Records in a dataset:
────────

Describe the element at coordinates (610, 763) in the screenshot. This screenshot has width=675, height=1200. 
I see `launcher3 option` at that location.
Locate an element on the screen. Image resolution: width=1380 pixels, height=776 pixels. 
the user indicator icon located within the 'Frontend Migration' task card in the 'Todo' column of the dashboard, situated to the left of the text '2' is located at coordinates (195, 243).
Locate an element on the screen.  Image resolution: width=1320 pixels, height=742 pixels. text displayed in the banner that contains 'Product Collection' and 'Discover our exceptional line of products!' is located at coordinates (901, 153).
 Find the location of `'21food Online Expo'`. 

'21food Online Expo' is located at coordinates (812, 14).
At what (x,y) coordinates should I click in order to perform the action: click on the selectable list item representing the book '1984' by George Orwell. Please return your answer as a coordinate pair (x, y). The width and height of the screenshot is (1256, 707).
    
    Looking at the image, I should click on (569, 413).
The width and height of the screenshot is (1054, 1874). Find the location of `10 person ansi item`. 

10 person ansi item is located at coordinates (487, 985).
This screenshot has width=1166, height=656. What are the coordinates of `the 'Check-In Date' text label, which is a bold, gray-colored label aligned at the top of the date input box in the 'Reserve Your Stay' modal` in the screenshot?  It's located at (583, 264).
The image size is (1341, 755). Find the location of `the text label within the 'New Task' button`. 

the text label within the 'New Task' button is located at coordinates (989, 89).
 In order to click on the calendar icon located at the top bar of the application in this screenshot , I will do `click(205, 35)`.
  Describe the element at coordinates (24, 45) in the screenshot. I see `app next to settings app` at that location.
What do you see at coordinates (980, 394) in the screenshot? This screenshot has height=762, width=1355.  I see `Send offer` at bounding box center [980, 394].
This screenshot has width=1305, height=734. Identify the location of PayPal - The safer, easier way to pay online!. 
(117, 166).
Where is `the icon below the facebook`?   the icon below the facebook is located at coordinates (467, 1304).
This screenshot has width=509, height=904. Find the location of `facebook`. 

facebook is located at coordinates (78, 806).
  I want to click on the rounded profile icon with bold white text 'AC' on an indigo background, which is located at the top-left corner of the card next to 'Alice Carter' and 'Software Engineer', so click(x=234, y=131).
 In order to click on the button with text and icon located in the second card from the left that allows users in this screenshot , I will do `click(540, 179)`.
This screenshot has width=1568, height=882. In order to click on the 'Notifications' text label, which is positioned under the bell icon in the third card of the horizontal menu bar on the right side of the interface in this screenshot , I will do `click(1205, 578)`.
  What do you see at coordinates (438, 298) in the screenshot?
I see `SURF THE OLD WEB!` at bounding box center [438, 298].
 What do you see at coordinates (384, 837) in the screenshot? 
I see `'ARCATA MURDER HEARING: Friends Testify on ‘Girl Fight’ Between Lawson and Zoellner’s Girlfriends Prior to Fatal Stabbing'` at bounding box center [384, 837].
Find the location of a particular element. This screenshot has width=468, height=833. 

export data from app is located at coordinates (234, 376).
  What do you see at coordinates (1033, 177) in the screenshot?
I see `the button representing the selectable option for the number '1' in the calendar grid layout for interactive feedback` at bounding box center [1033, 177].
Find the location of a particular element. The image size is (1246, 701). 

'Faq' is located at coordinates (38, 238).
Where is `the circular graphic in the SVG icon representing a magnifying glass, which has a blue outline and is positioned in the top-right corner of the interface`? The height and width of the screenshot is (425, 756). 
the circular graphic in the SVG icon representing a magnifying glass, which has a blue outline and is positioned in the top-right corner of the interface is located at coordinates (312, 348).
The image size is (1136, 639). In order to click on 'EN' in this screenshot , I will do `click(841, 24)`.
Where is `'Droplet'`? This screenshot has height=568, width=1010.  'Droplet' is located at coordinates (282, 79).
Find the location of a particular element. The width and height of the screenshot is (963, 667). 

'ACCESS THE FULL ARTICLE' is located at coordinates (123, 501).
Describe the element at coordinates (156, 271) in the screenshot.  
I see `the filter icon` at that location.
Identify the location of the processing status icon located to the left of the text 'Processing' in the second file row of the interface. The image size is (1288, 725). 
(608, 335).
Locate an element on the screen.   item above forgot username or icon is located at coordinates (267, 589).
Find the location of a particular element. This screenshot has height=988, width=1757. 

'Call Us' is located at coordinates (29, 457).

────────

Rewrite all of the data above, changing "Find the location of" to "Determine the position of" wherever it occurs and keeping every other part the same.

**Correct response:**
Describe the element at coordinates (610, 763) in the screenshot. This screenshot has width=675, height=1200. 
I see `launcher3 option` at that location.
Locate an element on the screen. Image resolution: width=1380 pixels, height=776 pixels. 
the user indicator icon located within the 'Frontend Migration' task card in the 'Todo' column of the dashboard, situated to the left of the text '2' is located at coordinates (195, 243).
Locate an element on the screen.  Image resolution: width=1320 pixels, height=742 pixels. text displayed in the banner that contains 'Product Collection' and 'Discover our exceptional line of products!' is located at coordinates (901, 153).
 Determine the position of `'21food Online Expo'`. 

'21food Online Expo' is located at coordinates (812, 14).
At what (x,y) coordinates should I click in order to perform the action: click on the selectable list item representing the book '1984' by George Orwell. Please return your answer as a coordinate pair (x, y). The width and height of the screenshot is (1256, 707).
    
    Looking at the image, I should click on (569, 413).
The width and height of the screenshot is (1054, 1874). Determine the position of `10 person ansi item`. 

10 person ansi item is located at coordinates (487, 985).
This screenshot has width=1166, height=656. What are the coordinates of `the 'Check-In Date' text label, which is a bold, gray-colored label aligned at the top of the date input box in the 'Reserve Your Stay' modal` in the screenshot?  It's located at (583, 264).
The image size is (1341, 755). Determine the position of `the text label within the 'New Task' button`. 

the text label within the 'New Task' button is located at coordinates (989, 89).
 In order to click on the calendar icon located at the top bar of the application in this screenshot , I will do `click(205, 35)`.
  Describe the element at coordinates (24, 45) in the screenshot. I see `app next to settings app` at that location.
What do you see at coordinates (980, 394) in the screenshot? This screenshot has height=762, width=1355.  I see `Send offer` at bounding box center [980, 394].
This screenshot has width=1305, height=734. Identify the location of PayPal - The safer, easier way to pay online!. 
(117, 166).
Where is `the icon below the facebook`?   the icon below the facebook is located at coordinates (467, 1304).
This screenshot has width=509, height=904. Determine the position of `facebook`. 

facebook is located at coordinates (78, 806).
  I want to click on the rounded profile icon with bold white text 'AC' on an indigo background, which is located at the top-left corner of the card next to 'Alice Carter' and 'Software Engineer', so click(x=234, y=131).
 In order to click on the button with text and icon located in the second card from the left that allows users in this screenshot , I will do `click(540, 179)`.
This screenshot has width=1568, height=882. In order to click on the 'Notifications' text label, which is positioned under the bell icon in the third card of the horizontal menu bar on the right side of the interface in this screenshot , I will do `click(1205, 578)`.
  What do you see at coordinates (438, 298) in the screenshot?
I see `SURF THE OLD WEB!` at bounding box center [438, 298].
 What do you see at coordinates (384, 837) in the screenshot? 
I see `'ARCATA MURDER HEARING: Friends Testify on ‘Girl Fight’ Between Lawson and Zoellner’s Girlfriends Prior to Fatal Stabbing'` at bounding box center [384, 837].
Determine the position of a particular element. This screenshot has width=468, height=833. 

export data from app is located at coordinates (234, 376).
  What do you see at coordinates (1033, 177) in the screenshot?
I see `the button representing the selectable option for the number '1' in the calendar grid layout for interactive feedback` at bounding box center [1033, 177].
Determine the position of a particular element. The image size is (1246, 701). 

'Faq' is located at coordinates (38, 238).
Where is `the circular graphic in the SVG icon representing a magnifying glass, which has a blue outline and is positioned in the top-right corner of the interface`? The height and width of the screenshot is (425, 756). 
the circular graphic in the SVG icon representing a magnifying glass, which has a blue outline and is positioned in the top-right corner of the interface is located at coordinates (312, 348).
The image size is (1136, 639). In order to click on 'EN' in this screenshot , I will do `click(841, 24)`.
Where is `'Droplet'`? This screenshot has height=568, width=1010.  'Droplet' is located at coordinates (282, 79).
Determine the position of a particular element. The width and height of the screenshot is (963, 667). 

'ACCESS THE FULL ARTICLE' is located at coordinates (123, 501).
Describe the element at coordinates (156, 271) in the screenshot.  
I see `the filter icon` at that location.
Identify the location of the processing status icon located to the left of the text 'Processing' in the second file row of the interface. The image size is (1288, 725). 
(608, 335).
Locate an element on the screen.   item above forgot username or icon is located at coordinates (267, 589).
Determine the position of a particular element. This screenshot has height=988, width=1757. 

'Call Us' is located at coordinates (29, 457).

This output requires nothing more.